Les 13 200 nouvelles places seront occupées, c’est la loi d’appel du vide ; mais les prisons vétustes resteront aussi surchargées que misérables, comme on a pu l’observer après la construction de celles de Chalandon.

On a fait appel à des personnalités du business qui savent rentabiliser une affaire. Elle est juteuse. Car si l’État se garde les fonctions de surveillance et d’administration, c’est le privé qui assurera l’édification des bâtiments et l’intendance de la détention. Depuis la fin des années 80 où fut mis en place le « programme 13 000 » de Chalandon, c’est la Lyonnaise des Eaux-Dumez qui gère les trois quarts des nouveaux établissements pénitentiaires.
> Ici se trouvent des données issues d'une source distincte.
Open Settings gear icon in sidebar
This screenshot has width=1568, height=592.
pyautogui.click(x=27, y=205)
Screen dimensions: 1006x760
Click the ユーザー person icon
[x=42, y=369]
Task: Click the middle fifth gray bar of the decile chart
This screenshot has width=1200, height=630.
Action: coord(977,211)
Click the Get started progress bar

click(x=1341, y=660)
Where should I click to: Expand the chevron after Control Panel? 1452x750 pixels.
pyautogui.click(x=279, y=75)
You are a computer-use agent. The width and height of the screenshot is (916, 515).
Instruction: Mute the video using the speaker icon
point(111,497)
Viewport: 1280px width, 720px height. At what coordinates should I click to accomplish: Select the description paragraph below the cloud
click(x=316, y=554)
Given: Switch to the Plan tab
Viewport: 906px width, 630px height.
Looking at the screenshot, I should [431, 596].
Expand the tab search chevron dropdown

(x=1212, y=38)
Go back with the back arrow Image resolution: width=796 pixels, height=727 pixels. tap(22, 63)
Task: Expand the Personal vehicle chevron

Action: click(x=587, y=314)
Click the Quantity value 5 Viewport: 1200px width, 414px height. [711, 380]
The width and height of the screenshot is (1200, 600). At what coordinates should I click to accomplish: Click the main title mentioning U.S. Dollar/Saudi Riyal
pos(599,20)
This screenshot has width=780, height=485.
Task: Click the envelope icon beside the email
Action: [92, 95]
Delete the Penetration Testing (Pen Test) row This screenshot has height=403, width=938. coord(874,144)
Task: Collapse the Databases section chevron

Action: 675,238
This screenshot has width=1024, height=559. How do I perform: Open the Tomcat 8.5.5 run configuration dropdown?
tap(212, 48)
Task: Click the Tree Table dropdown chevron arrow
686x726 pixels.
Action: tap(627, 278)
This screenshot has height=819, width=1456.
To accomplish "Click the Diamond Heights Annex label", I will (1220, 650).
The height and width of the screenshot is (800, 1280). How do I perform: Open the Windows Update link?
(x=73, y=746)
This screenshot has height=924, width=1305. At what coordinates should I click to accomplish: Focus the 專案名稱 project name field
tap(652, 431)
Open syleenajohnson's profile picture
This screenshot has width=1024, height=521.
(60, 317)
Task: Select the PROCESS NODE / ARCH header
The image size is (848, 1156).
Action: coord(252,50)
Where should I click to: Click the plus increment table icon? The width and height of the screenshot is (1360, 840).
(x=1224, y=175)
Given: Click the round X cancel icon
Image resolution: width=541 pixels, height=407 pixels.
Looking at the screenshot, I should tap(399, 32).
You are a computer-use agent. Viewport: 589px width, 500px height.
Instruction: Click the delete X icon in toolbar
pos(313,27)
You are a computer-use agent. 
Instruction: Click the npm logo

Si elle en redemande, c’est qu’elle sait pouvoir en tirer un profit bien ventru. Pour les détenus, ce n’est pas plus mal et les conditions d’hygiène sont plus décentes, c’est incontestable, que dans ces prisons sordides où les pigeons fientent dans les couloirs, où les cafards courent entre les murs pourris d’humidité et les matelas parfaitement dégoûtants, le tout dans la puanteur propre aux hommes enfermés.

Cependant, à peine annonçait-on la construction des trente nouvelles prisons qu’on prenait soin six jours plus tard de nous avertir qu’il ne fallait pas rêver et qu’il n’était quand même pas question de prévoir un seul individu par cellule ni une douche quotidienne. Modernes mais pas trop.

Des sots du sérail sont émoustillés à l’idée que des cartes électroniques remplaceront les clés. Ce n’est pas par nostalgie que la plupart des détenus préfèrent les anciennes prisons et leurs « porte-clés » en uniforme. Car les grilles qui s’ouvrent et se ferment toutes seules, commandées par les ordinateurs d’un poste central où opèrent les surveillants cachés derrière des glaces sans tain, font de vous très vite des créatures perdues dans une machinerie glacée.